As we pass up and down the Umbrian ways, it is his figure which goes ever before us.

 

                                         Que pacis crescit oliva

                               Regnat amor, concors, gratia, vera fides.*

 

###

 

*           Where the olive tree of peace grows

           Love, concord, grace, and true faith reign.

 

 

Edward Hutton: Assisi and Umbria Revisited, London, 1953. Pp. 221,233-234.

Note 1: In his introduction to the above volume, Hutton alluded to one of his first books, The Cities of Umbria, written in 1907.

"When I was a young man I wrote a book, Cities of Umbria, which went into eight or more editions and finally fell out of print in the war of 1939-45. I have not thought to reprint it. Since it was written I have wandered about Umbria many times and most recently spent some months of spring, summer and autumn in that country where one cannot go a mile but one finds oneself in the footsteps of Saint Francis. and now that my life has nearly completed its circle, the pages which follow recount these fortunate wanderings and recall those happier still, of earlier days."

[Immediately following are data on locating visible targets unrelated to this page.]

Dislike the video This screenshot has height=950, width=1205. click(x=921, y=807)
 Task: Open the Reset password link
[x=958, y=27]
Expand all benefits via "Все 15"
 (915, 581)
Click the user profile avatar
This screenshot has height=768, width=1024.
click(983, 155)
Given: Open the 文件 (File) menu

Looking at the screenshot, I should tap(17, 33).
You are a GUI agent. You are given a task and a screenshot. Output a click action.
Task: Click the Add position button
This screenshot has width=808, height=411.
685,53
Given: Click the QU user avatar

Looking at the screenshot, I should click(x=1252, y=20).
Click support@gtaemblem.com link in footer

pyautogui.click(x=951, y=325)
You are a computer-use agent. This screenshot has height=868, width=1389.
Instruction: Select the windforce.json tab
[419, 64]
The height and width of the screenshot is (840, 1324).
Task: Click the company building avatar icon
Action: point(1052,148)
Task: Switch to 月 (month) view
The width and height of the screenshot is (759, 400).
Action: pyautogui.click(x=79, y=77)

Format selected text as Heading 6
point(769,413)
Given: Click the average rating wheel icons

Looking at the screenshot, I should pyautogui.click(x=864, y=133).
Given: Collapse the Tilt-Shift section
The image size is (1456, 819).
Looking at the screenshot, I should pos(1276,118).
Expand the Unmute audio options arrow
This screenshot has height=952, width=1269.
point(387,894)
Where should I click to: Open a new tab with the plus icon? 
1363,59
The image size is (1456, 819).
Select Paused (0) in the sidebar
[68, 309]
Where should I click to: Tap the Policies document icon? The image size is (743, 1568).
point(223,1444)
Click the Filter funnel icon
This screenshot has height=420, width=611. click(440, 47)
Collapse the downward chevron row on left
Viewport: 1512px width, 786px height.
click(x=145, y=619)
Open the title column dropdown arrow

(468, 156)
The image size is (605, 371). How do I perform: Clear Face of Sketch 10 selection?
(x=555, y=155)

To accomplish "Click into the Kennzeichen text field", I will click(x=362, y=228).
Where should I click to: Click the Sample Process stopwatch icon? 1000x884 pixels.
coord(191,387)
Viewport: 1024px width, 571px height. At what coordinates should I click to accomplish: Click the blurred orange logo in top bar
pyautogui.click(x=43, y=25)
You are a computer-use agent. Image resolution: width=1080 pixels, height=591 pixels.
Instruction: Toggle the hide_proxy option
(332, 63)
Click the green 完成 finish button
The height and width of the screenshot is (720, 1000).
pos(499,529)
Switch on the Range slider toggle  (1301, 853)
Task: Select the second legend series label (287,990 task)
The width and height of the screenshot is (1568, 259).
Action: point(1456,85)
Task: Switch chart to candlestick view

Note 2: I would also like to mention that Hutton included in this volume an appendix in which he discussed the controversy surrounding the frescoes in the Upper Church of San Francesco in Assisi. In the course of that discussion he mentioned that before the First World War, he and his friend, F. Mason Perkins had been working on a critical edition of Vasari's Lives of the Painters.

"Mr. Perkins and the present writer were engaged on a critical edition of the Lives of Vasari. The new English translation of the text was made by Mr. De Vere and was published by the Medici Society. It was to be followed by three or four volumes of critical notes by Mr. Perkins, but though the first volume of these notes was set up and printed, the war of 1914 prevented publication and the type was distributed."